YOUR OBJECTIVE
The line that contains "This screenshot has width=623, height=491." marks the start. Please set it down, with every later line of the data, exactly and without pictures.

Saved data entries:

◆ ◆ ◆ ◆ ◆ ◆ ◆

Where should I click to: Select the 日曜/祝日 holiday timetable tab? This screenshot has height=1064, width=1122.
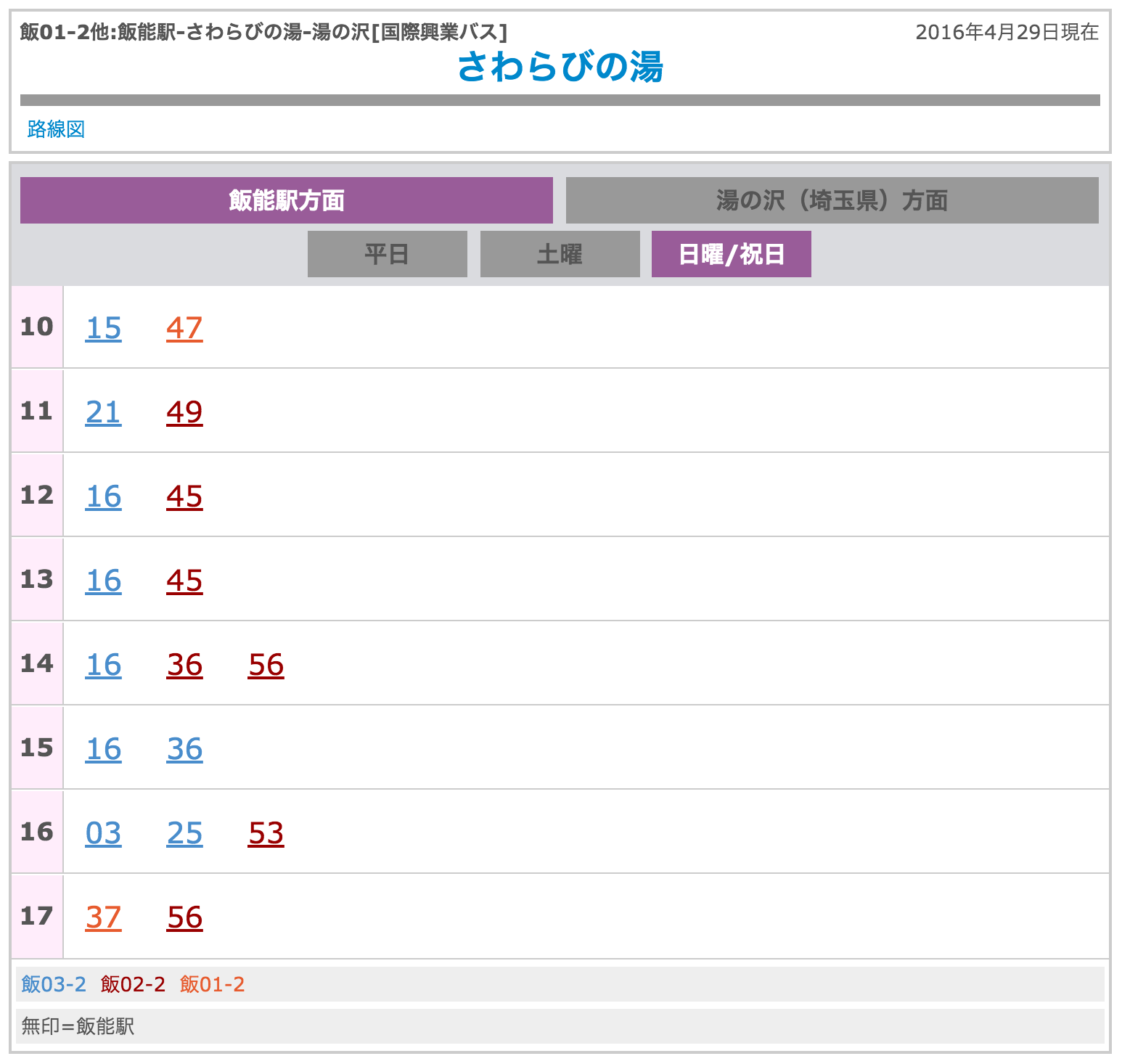coord(731,254)
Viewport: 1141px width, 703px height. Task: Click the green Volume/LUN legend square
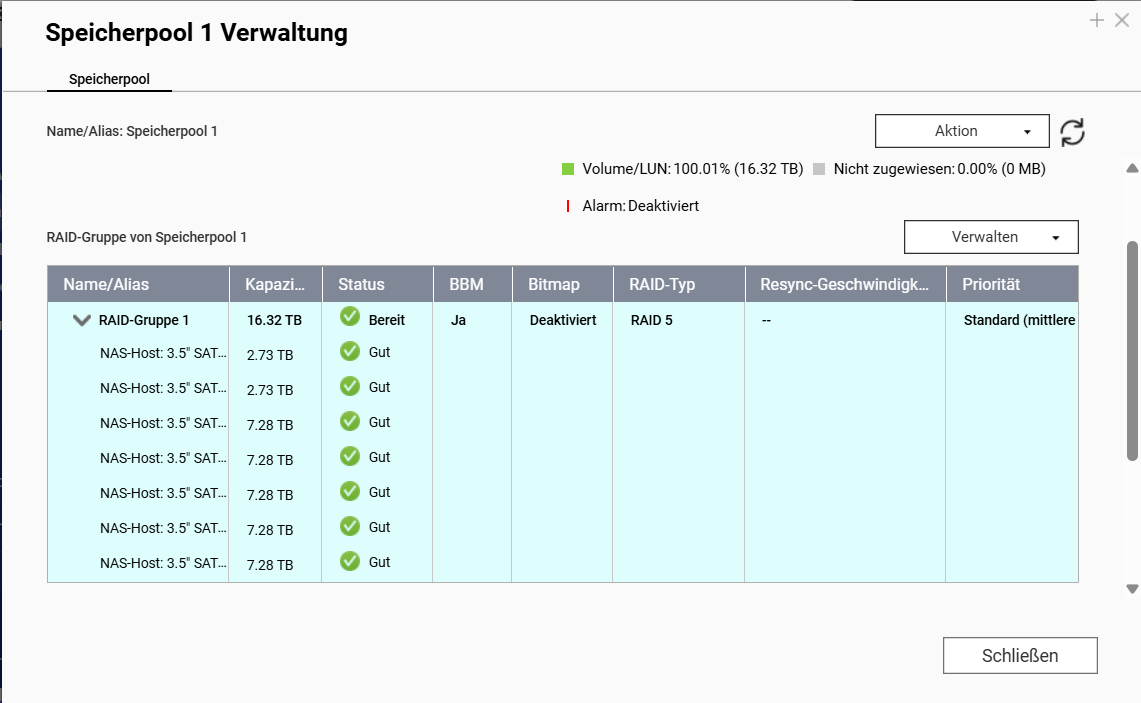(568, 169)
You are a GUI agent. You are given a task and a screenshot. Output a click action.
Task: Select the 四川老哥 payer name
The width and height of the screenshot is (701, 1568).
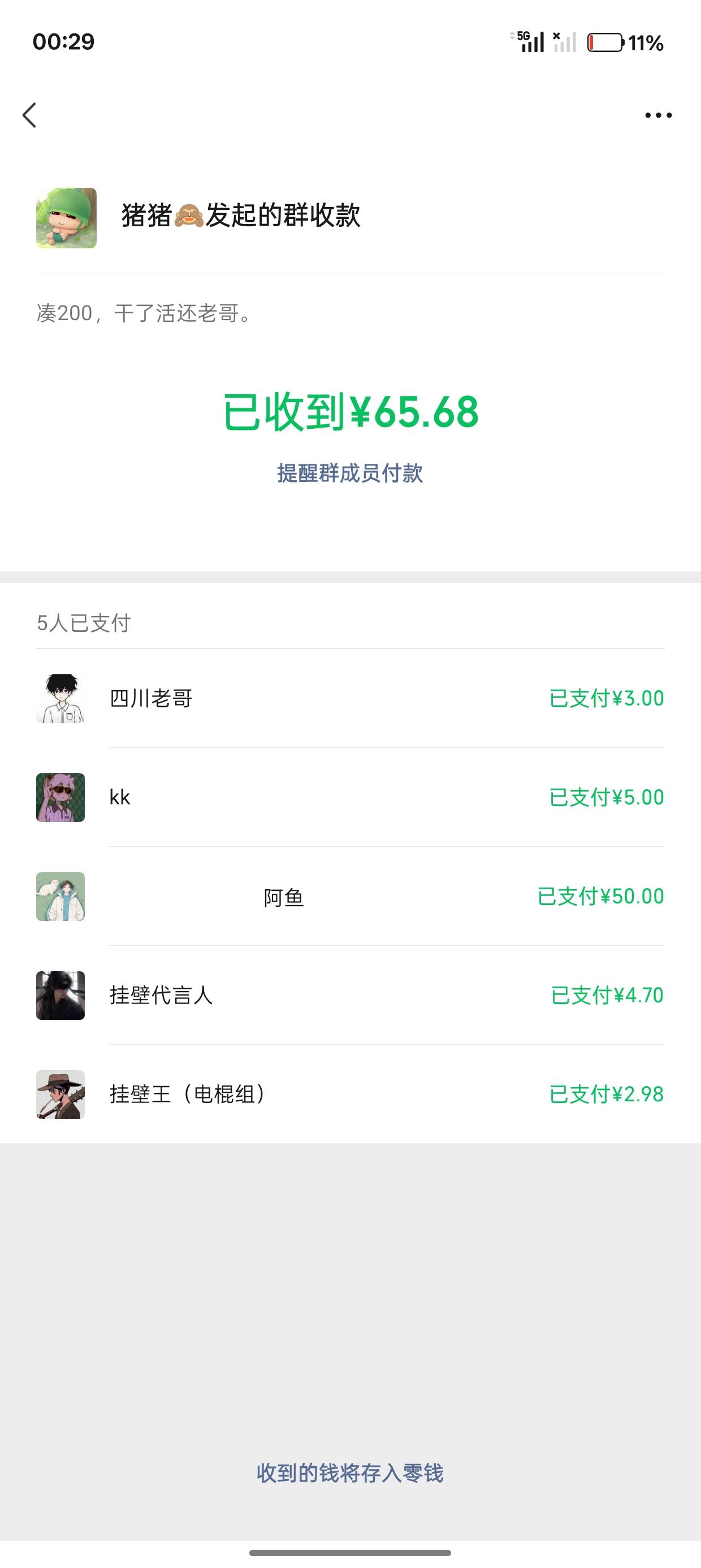151,698
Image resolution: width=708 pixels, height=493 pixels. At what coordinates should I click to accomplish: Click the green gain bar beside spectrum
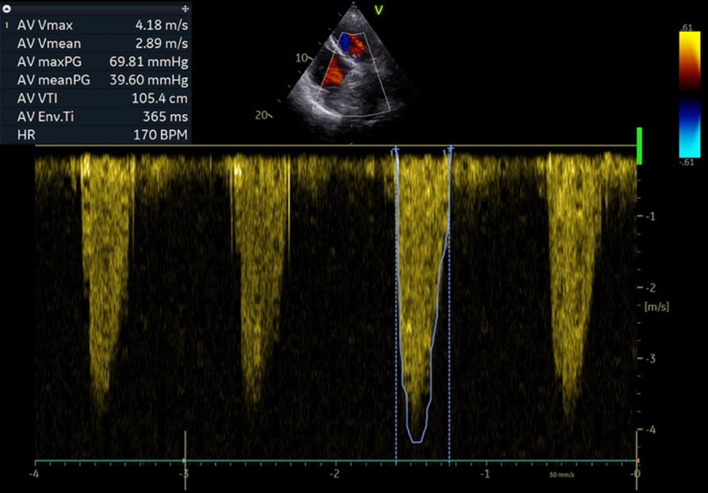639,146
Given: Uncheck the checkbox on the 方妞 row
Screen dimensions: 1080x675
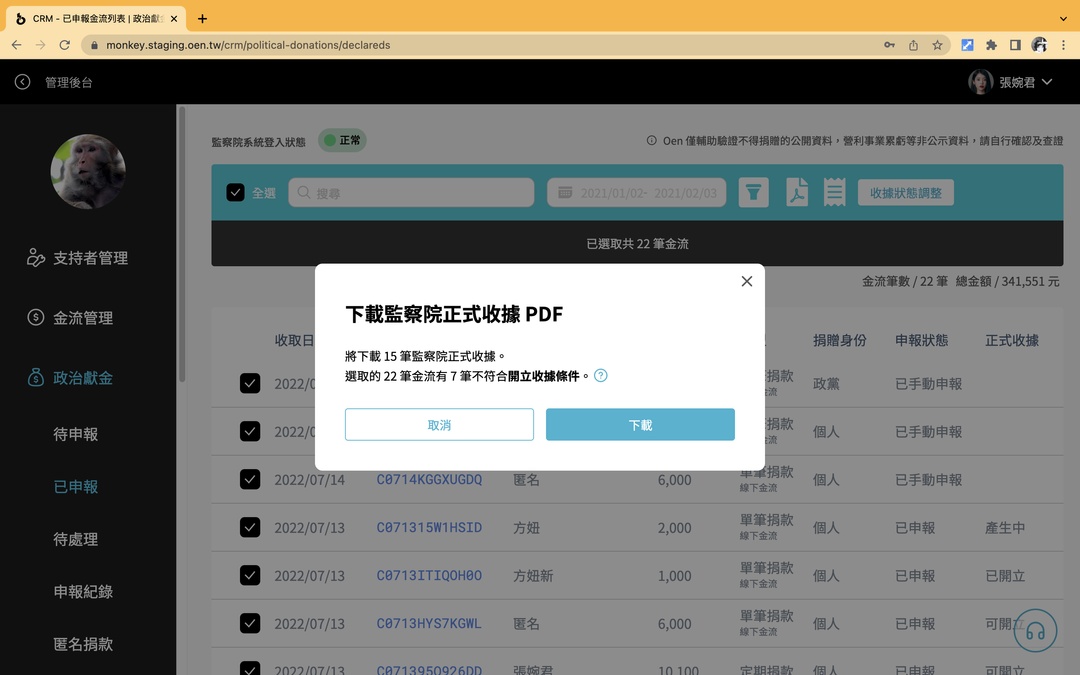Looking at the screenshot, I should tap(250, 527).
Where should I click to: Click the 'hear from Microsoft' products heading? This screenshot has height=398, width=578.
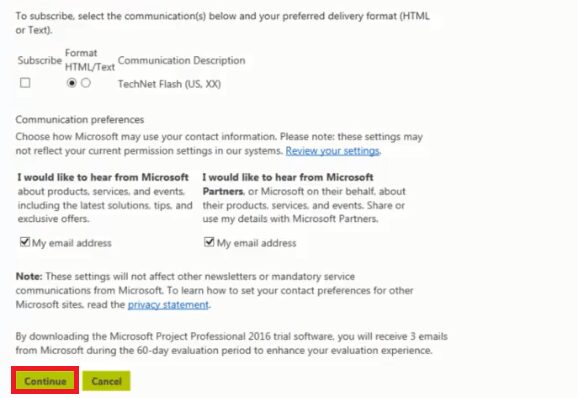click(103, 177)
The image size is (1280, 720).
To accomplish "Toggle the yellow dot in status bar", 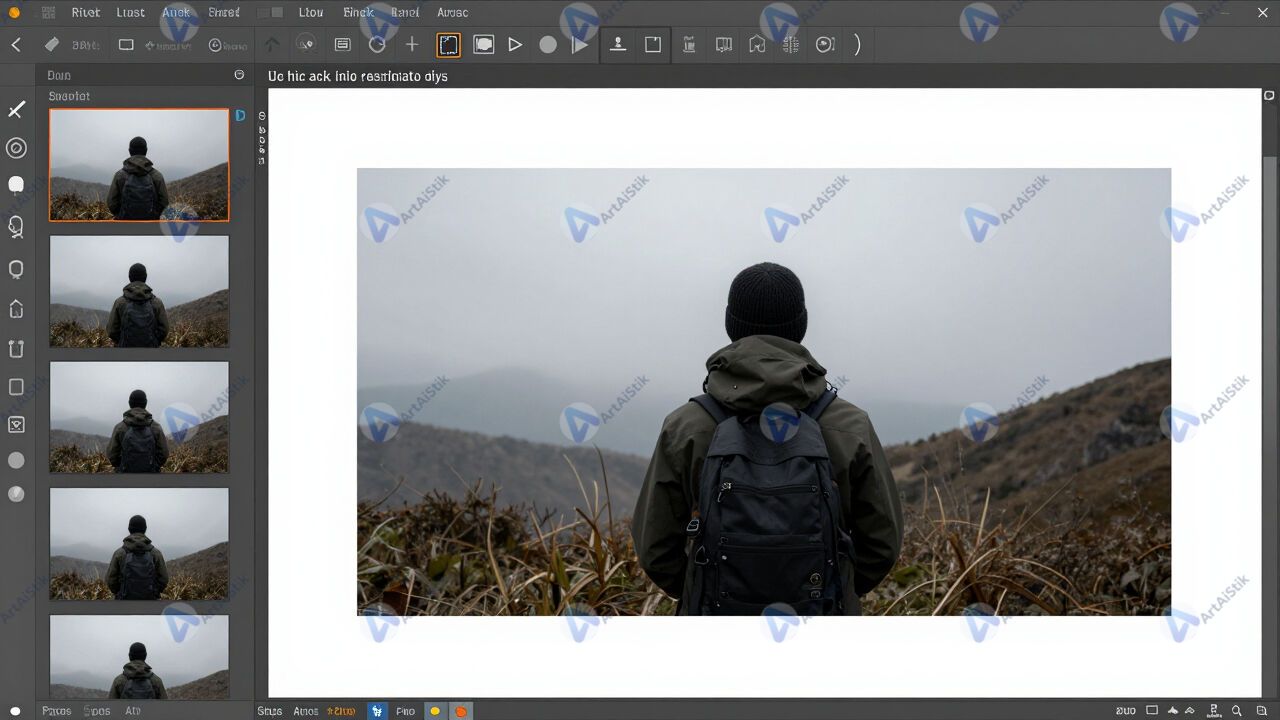I will (435, 711).
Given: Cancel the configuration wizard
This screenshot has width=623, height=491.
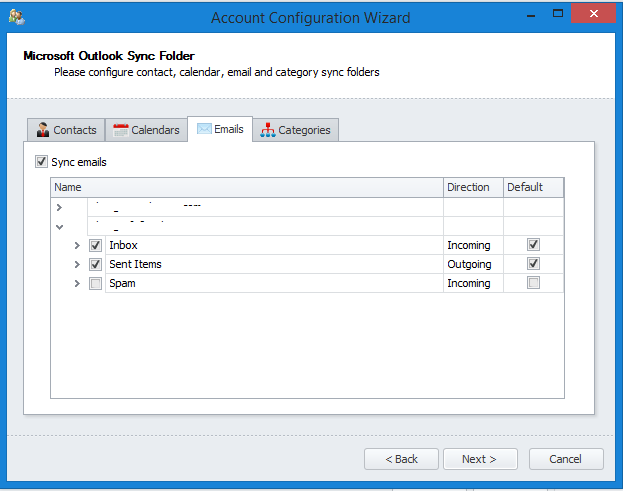Looking at the screenshot, I should [x=565, y=459].
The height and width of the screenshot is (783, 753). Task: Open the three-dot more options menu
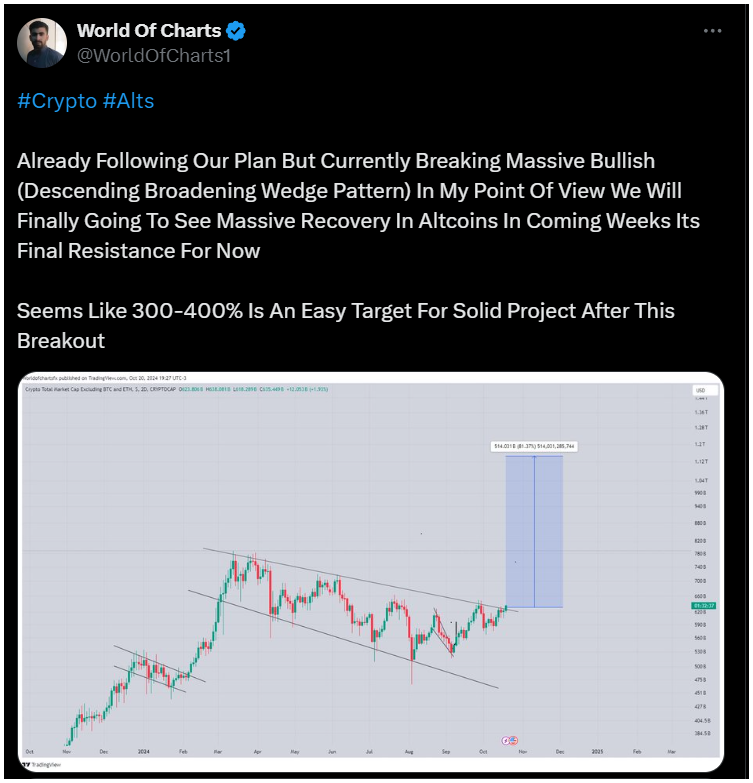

◆ ◆ ◆ ◆ ◆ ◆ ◆

REPLY
This screenshot has width=623, height=491.
Looking at the screenshot, I should [x=565, y=459].
The height and width of the screenshot is (783, 753). Task: Open the three-dot more options menu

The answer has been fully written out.